By Patrick B. Craine

WINNIPEG, Manitoba, October 9, 2009 ( – The murderers of a pregnant woman plead guilty in Winnipeg yesterday and were sentenced today.  While two murders occurred, only the killing of the mother was prosecuted because Canadian law does not recognize the humanity of an unborn baby.

Nathaniel Mark Plourde, 21, plead guilty to first-degree murder yesterday in the 2007 death of Roxanne Fernando, 24.  Jose Manuel Toruno, 21, plead guilty to second-degree murder.  The guilty pleas, lodged as a high-profile jury-trial was set to begin, came as a surprise.

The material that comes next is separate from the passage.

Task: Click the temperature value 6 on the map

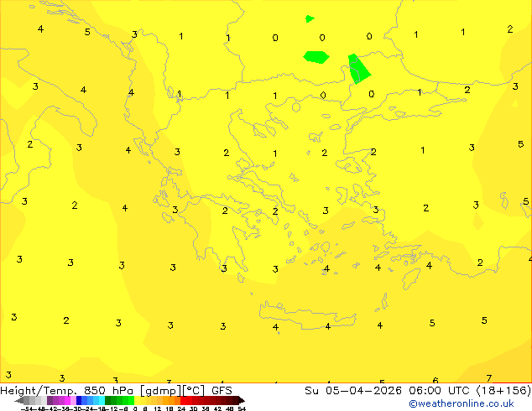Action: 435,381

The court has described the murder as a “callous, well-planned execution.”  On February 15th, 2007, only weeks after Fernando had discovered she was pregnant, Plourde lured her into his car under the pretext of celebrating Valentine's Day.  Fernando brought her chocolates and a teddy bear as gifts.

Plourde was assisted in the brutal murder that took place later by Toruno and an unnamed 17-year-old youth who plead guilty to first-degree murder last year, receiving the maximum youth sentence of six years prison and four years parole. 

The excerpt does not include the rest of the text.